In an attempt to fill the regulatory gaps which result in firearm design and distribution that negatively impact public health, local and state governments as well as individuals have sued firearm manufacturers and dealers. Plaintiffs typically claim that defendants knowingly or negligently distributed and marketed firearms and/or manufactured unnecessarily dangerous guns. Often, plaintiffs allege that these activities create a public nuisance and seek an injunction abating the nuisance. The result has been an interesting intersection of law and public health.

In 2005, the atmosphere of gun industry litigation changed dramatically when Congress passed the Protection of Lawful Commerce in Arms Act (PLCAA). The PLCAA prohibits pending and future civil lawsuits against the gun industry, with several exceptions. This Comment will focus on one of these exceptions, called the “predicate exception,” which permits lawsuits alleging violation of a statute “applicable to the sale or marketing of [firearms].” Three recent appellate court decisions have examined whether a lawsuit alleging a violation of a state public nuisance statute falls within the predicate exception.

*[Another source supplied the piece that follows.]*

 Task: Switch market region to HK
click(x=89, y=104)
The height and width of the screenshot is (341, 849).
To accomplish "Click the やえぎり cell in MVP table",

The Second and Ninth Circuits found that the related public nuisance statutes were not applicable to the sale or marketing of firearms and dismissed those causes of action. The Indiana Court of Appeals, however, held that the Indiana public nuisance statute was applicable. The three courts arrived at their decisions differently, but their analyses share a common trait: the lack of a public health perspective.

This Comment will both (1) illustrate why a public health perspective should be included when addressing whether statutory public nuisance claims qualify for the PLCAA’s predicate exception and (2) demonstrate how a public health perspective would influence a court’s analysis. As will be shown, incorporating a public health perspective would lead to the reasonable and judicially sound conclusion that the PLCAA’s predicate exception exempts statutory public nuisance suits from federal preemption.

Before engaging in the statutory analysis, Part II.A discusses the necessity and utility of considering public health in legal decision making. This section outlines what law and public health scholar Wendy Parmet has coined “population-based legal analysis.” Premised on public health’s rich tradition as a fundamental legal norm, a population-based legal analysis provides the analytical tools by which legal decision makers can recapture this norm.

Part II.B discusses the public health impact of firearms. Part II.C provides background on gun industry lawsuits and the public health utility of gun industry litigation. It also looks at the public health tradition of public nuisance litigation. Lastly, it examines the PLCAA. Part II.D then outlines the three judicial decisions that have ruled on whether statutory public nuisance claims are exempted from the PLCAA by the predicate exception.

Part III.A argues that courts should incorporate a public health perspective in addressing this question because of the public health implications involved and the jurisprudential tradition of treating public health as a legal norm. Part III.B illustrates how a public health perspective can reveal the inherent public health objectives of the predicate exception. Part III.C demonstrates how a population-based perspective would expand judicial deliberations on the causes of gun violence to include the social determinants of gun morbidity and mortality. Part IV concludes by positing that a public health perspective would likely lead a court to determine that a statutory public nuisance action is not prohibited by the PLCAA.